The Board of Selectmen Tuesday night voted to turn down a request presented by John C. Barker, chairman of the Town Employees group of the Servicemen’s Fund Committee, for a carnival permit on the Guild School lot. Dates for the carnival had been set as September 5, 6, 7 and 8.
Objection to the Guild School Lot as the scene of the Servicemen s Fund Carnival was offered by Mr. John Conley, a resident of that area, Robert Brown, administrator of the Norwood Hospital, who sent a representative to appear before the Board, and Mrs. Marion Sanborn, owner of a large apartment block in that vicinity housing more than 30 families.

[Supplied entries]

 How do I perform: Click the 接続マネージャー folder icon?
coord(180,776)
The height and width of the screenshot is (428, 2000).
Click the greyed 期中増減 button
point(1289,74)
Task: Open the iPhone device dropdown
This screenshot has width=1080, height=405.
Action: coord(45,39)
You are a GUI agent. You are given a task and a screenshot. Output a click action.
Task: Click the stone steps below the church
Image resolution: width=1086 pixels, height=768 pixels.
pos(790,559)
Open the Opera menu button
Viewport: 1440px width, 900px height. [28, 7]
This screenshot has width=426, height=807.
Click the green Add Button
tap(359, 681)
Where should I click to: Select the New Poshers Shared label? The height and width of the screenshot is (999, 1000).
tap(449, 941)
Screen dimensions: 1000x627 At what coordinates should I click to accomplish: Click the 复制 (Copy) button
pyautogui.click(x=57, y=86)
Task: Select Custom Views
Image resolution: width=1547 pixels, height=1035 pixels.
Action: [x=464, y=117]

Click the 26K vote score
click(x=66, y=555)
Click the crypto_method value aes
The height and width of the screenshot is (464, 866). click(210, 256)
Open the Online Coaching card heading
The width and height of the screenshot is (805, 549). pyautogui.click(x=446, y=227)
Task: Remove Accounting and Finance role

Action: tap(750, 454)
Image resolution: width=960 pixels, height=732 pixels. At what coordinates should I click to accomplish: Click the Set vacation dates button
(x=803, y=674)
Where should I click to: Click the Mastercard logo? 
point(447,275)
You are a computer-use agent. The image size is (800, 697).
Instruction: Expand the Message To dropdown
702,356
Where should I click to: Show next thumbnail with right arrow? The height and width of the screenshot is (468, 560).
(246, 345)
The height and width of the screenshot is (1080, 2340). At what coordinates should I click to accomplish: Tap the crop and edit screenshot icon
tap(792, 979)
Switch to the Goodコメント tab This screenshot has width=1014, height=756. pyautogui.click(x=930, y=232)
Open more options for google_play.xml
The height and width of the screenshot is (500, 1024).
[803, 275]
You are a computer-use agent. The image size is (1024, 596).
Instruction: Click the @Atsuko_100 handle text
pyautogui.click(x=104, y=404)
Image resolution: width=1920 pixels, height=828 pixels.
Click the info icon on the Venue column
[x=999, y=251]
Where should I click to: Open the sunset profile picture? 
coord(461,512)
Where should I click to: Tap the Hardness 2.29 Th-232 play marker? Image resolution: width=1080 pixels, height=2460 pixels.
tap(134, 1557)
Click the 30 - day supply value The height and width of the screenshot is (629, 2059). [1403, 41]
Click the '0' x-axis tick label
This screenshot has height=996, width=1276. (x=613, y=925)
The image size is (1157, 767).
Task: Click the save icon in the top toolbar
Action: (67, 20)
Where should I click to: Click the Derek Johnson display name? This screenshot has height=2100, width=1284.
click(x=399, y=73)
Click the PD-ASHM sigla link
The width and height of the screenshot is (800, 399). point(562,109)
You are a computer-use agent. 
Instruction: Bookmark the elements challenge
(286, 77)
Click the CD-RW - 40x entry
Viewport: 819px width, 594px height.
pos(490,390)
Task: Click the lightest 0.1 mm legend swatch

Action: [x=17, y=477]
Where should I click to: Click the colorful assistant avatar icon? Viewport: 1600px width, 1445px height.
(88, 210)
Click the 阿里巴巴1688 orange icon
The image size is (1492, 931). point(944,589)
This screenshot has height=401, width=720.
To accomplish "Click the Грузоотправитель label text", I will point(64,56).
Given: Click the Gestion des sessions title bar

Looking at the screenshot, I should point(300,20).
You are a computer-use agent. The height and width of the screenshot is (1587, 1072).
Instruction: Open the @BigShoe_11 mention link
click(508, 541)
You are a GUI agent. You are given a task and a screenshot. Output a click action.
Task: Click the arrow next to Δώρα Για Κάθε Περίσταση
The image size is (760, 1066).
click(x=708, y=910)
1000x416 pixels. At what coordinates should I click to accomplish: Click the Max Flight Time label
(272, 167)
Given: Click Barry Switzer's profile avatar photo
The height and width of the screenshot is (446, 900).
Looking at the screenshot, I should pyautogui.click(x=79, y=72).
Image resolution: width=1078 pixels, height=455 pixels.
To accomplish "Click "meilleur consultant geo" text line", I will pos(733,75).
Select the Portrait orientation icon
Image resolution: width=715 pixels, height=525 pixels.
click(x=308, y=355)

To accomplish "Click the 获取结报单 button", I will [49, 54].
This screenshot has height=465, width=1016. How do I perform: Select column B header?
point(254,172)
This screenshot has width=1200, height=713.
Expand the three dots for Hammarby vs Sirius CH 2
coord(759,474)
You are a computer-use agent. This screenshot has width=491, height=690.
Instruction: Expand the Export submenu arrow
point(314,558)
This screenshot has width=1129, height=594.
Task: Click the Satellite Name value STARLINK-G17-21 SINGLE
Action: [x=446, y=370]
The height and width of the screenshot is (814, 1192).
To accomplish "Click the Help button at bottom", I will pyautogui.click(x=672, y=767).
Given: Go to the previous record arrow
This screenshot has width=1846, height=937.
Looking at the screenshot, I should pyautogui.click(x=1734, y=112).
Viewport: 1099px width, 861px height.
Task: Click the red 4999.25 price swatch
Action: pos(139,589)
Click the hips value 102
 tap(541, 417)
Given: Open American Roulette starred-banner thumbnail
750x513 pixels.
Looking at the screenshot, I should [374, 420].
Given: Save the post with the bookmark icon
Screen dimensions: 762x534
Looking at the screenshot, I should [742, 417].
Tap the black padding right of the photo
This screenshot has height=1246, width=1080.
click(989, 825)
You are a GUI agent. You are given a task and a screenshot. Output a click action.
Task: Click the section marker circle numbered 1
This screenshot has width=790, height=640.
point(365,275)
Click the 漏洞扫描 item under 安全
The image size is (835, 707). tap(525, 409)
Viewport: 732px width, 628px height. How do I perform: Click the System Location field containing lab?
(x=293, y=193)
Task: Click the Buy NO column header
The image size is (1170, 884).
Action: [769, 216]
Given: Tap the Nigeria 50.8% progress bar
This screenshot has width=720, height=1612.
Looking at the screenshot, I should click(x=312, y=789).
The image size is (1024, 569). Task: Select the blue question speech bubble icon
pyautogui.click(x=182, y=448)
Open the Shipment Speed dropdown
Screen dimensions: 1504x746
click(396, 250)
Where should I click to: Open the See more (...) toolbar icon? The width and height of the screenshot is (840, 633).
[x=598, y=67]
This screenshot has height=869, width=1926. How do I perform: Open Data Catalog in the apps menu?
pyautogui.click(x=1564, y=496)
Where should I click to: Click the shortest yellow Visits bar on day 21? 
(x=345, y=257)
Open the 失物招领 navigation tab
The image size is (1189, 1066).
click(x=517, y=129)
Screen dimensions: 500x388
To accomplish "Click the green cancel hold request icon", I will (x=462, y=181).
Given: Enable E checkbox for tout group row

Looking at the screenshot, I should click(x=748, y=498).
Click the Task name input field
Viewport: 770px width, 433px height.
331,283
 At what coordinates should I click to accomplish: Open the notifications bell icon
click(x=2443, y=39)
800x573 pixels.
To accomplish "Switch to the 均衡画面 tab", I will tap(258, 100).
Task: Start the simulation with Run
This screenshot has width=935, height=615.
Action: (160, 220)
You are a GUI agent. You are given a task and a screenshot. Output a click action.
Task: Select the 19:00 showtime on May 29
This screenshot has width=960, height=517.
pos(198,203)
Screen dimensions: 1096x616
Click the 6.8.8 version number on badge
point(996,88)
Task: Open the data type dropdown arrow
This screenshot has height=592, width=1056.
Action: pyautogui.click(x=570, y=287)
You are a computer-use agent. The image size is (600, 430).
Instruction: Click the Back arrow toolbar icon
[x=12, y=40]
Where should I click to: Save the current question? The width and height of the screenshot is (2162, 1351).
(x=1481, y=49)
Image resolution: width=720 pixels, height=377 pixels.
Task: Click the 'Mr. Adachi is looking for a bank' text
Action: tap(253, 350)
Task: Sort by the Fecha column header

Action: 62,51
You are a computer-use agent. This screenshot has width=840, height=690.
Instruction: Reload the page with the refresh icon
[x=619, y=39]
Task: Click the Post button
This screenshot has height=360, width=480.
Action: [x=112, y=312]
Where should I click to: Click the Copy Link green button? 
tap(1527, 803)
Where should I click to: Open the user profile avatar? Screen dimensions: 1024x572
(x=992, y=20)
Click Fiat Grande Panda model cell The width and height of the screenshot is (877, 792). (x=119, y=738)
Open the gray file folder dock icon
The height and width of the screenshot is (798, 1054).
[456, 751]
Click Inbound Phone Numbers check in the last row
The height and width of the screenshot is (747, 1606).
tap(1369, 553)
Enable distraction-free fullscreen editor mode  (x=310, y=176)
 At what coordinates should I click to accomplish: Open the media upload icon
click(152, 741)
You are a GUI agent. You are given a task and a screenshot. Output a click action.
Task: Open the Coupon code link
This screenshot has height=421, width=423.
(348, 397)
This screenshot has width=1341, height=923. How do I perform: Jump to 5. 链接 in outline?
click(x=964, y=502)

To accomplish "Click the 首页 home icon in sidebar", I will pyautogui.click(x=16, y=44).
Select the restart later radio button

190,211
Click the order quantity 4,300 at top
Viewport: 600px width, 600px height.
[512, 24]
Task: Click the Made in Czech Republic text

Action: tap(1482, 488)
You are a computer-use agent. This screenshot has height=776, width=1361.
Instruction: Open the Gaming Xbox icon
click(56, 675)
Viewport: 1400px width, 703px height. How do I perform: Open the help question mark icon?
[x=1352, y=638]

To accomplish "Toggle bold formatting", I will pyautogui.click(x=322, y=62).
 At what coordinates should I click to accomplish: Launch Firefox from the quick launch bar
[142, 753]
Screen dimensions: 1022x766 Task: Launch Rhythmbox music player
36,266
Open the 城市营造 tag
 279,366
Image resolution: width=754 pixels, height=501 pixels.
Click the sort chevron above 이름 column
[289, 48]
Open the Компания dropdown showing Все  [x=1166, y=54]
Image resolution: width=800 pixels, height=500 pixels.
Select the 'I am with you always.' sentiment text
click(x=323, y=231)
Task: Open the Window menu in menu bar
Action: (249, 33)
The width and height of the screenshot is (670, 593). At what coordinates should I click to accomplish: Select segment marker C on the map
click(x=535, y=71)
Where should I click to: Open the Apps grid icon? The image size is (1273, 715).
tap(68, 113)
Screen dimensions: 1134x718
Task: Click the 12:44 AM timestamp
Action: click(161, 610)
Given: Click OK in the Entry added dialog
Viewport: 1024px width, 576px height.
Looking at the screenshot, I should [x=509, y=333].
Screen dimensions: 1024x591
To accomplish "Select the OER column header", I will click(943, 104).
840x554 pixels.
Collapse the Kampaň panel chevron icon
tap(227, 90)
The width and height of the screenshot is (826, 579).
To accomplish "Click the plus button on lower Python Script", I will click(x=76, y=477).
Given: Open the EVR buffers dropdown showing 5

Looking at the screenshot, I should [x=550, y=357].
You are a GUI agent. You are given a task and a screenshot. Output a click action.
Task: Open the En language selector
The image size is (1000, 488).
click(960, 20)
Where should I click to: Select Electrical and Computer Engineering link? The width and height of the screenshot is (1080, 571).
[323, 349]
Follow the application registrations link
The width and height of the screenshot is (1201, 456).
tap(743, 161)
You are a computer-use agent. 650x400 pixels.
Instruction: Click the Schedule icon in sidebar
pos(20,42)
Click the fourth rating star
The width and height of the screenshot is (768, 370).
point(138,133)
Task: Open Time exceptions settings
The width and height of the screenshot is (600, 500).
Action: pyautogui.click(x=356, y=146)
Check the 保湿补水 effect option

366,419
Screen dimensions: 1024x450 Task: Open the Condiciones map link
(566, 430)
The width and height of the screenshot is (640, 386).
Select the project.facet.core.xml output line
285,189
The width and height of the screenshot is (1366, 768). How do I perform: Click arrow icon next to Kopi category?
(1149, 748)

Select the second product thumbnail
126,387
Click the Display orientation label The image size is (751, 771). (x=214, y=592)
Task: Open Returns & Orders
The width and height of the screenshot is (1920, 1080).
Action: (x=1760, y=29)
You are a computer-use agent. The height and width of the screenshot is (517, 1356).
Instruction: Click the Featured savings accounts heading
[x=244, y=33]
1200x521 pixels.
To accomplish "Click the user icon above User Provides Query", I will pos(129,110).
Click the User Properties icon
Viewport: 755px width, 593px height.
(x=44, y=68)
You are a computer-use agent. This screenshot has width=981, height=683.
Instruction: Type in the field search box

[Parts of the exercise]
a) From the news item on the carnival permit, quote the stretch from "The Board of" through "than 30 families.".
b) According to the news item on the carnival permit, on what dates was the carnival to be held?
c) Carry on the news item about the Selectmen's vote on the carnival permit from where it stops.

[Answers given]
a)
The Board of Selectmen Tuesday night voted to turn down a request presented by John C. Barker, chairman of the Town Employees group of the Servicemen’s Fund Committee, for a carnival permit on the Guild School lot. Dates for the carnival had been set as September 5, 6, 7 and 8.
Objection to the Guild School Lot as the scene of the Servicemen s Fund Carnival was offered by Mr. John Conley, a resident of that area, Robert Brown, administrator of the Norwood Hospital, who sent a representative to appear before the Board, and Mrs. Marion Sanborn, owner of a large apartment block in that vicinity housing more than 30 families.

b) September 5, 6, 7 and 8.

c)
It was pointed out by all those opposing the granting of a permit for the carnival on this particular site, that they were not ordinarily opposed to this type of entertainment, and were fully in sympathy with the cause for which the Servicemen’s Fund was working, but due to the close proximity of the School Lot to the Hospital and the residential area, they felt that it might inconvenience and disturb a large number of people . . people who through illness and their work required that their rest be undisturbed It was stated that all the neighbors in that vicinity had urged a spokesman to appear before the Board and request that if any permit were granted, that it contain a proviso for another site Residents of the Talbot Block, containing 25 apartments, were stated as opposed to a carnival in that neighborhood.
Mr. Conley, representing a large group of residents who staled that a carnival on the School Lot would bring it virtually into his front yard, suggested that the Elk’s Park was an excellent place to hold the carnival. He wondered why this fact was not suggested to the committee.
The question of granting the permit for the long-sought carnival was again brought around to the matter of conducting it on the town parking lot in the rear of the Norwood Theatre. Selectman Harry Butters presented a request on behalf of the Fund Committee that the Board reconsider their recent refusal to grant a permit for this site.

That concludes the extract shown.